ML Skills
The Ultimate Machine Learning System
Model Development - Training
Last updated on Jan 06, 2022

coding

Model development is the third phase of the ML lifecycle, where we build the ML models for our problems and evaluate their performances.

Select models

This part focuses on mapping our ML problems to appropriate ML algorithms. Knowledge of common ML tasks and the typical approaches to solving them is essential in this process.

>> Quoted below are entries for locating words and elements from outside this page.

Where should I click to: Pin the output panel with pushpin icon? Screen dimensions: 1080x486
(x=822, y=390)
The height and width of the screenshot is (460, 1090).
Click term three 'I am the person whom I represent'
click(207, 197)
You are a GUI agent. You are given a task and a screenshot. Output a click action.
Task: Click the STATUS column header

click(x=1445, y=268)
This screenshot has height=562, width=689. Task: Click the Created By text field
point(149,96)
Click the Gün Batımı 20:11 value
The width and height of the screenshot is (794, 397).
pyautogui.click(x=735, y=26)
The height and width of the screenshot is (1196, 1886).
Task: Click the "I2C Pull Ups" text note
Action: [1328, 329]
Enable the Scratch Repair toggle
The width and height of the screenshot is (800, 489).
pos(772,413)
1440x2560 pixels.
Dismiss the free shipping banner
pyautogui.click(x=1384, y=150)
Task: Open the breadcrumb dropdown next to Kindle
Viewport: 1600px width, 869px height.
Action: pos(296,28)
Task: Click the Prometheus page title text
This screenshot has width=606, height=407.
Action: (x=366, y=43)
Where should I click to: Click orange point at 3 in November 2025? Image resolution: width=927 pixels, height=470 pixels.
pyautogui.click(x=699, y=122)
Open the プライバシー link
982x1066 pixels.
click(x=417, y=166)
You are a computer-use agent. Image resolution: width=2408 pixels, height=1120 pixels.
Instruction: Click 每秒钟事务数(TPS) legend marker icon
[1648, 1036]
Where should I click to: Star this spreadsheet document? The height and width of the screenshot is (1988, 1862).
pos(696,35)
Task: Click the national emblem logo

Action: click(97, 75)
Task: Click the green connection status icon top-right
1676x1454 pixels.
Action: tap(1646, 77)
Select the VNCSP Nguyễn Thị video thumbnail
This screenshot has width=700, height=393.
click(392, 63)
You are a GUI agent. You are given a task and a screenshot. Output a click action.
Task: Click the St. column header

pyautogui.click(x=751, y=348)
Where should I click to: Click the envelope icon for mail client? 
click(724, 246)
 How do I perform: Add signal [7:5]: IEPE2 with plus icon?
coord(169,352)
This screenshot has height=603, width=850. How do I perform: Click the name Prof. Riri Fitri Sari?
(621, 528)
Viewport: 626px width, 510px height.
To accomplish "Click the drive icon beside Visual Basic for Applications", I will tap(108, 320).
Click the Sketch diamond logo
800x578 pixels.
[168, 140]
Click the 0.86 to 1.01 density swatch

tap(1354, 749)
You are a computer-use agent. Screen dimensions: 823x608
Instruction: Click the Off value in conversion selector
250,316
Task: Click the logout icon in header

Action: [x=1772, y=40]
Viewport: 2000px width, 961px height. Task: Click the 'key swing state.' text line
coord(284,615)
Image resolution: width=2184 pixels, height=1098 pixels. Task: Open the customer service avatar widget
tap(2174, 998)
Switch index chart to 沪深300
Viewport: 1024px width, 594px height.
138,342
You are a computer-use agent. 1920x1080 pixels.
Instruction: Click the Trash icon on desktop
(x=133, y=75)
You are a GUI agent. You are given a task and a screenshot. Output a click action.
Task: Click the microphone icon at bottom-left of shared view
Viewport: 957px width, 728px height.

When selecting a model, we need to consider:

  • Model's performance is measured by metrics such as accuracy, F1, log loss, etc.
  • How much data the model needs to run
  • How much computing and time the model needs to do both training and inference
  • Model interpretability

Tips to select models

  1. Avoid the state-of-the-art models
  2. Start with the simplest models. E.g., a simple model or complex model with ready-made implementation
  3. Avoid human biases in model selection
  4. Take into account the incoming new data. E.g., evaluate the model learning ability by using learning curve (opens in a new tab)
  5. Evaluate trade-offs. E.g., false positives vs. false negatives, model accuracy vs. computing resources, etc.
  6. Understand the model's assumptions
    • Independent and identically distributed (opens in a new tab): in ANN, all examples are independently drawn from the same joint distribution
    • Smoothness: supervised ML method assumes that if an input X produces an output Y, then an input close to X would produce an output proportionally close to Y
    • Boundaries: a linear classifier assumes that decision boundaries are linear

Ensembles

In the beginning, we start with one model. Later, we might want to improve the system by using an ensemble of several models to make predictions. Each model in the ensemble is called a base learner.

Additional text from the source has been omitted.